Et ce matin, ça m’a frappé plus que d’habitude, mes avis sur certains débats diffèrent grandement d’il y a quelques années, parce que j’ai été éduqué à certains sujets précis, je me suis déconstruit sur d’autres, en bref, nous avons évolués, moi et mes opinions.

Et j’ai pu m’apercevoir que, contrairement à moi, certains de mes contacts n’ont pas bougés, et continuent de camper sur leurs positions depuis toutes ces années. Malgré la vie, malgré les événements, certains refusent d’adapter leur jugement.
Et cela m’est délicat à écrire aujourd’hui, parce que je sens d’avance que certain.e.s se sentiront visés alors que je ne pense à personne de précis en écrivant ceci.
Simplement, des fois je lis des commentaires sur des sujets assez spécifiques, et j’en ai la nausée. Parce que je suis violemment en désaccord avec ce que certains de mes potes écrivent. Même parmi des gens que j’estime, tout autant que parmi le cercle moins proche.

Du coup, j’en viens à me demander si c’est moi qui suis devenu trop « extrême » sur certains points bien précis, trop engagé, trop concerné directement peut-être. [Parce que comprenez bien, plus l’on est concerné directement, moins on a de recul et de lucidité sur la question.]
Ou si au contraire ce sont ces gens de mon entourage qui se sont refusés au principe d’évolution, que ce soit des opinions comme du contexte.

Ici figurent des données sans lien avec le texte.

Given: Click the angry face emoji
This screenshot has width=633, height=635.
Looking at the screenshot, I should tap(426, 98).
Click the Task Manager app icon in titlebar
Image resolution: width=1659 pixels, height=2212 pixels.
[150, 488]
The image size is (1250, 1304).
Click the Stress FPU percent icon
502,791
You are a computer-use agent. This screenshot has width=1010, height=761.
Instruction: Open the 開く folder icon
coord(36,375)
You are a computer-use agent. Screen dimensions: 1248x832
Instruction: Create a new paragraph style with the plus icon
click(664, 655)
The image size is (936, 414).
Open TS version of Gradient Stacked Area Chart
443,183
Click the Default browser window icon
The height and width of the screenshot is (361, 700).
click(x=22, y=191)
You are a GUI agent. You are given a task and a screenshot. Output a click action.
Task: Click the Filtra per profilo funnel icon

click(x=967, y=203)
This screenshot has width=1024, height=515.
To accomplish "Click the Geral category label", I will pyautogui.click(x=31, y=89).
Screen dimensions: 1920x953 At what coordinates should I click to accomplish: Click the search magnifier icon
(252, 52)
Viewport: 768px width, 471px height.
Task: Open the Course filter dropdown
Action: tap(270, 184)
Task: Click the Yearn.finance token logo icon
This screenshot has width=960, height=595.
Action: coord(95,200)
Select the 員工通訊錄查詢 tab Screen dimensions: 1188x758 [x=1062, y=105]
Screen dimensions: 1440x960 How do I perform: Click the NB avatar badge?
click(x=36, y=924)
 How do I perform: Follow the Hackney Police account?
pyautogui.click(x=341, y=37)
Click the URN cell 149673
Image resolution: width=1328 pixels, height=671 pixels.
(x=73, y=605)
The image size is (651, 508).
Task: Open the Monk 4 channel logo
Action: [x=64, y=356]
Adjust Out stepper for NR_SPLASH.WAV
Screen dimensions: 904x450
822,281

Je n’ai pas vraiment la réponse, mais c’est quelque chose que j’avais besoin d’évacuer.
Je conclurais sur le fait que, c’est potentiellement le prix à payer pour être conscient et éveillé à certaines questions : s’apercevoir que certaines personnes, même parmi celles que tu connais, sont des déchets, ou ont tout au plus le même mode de pensée.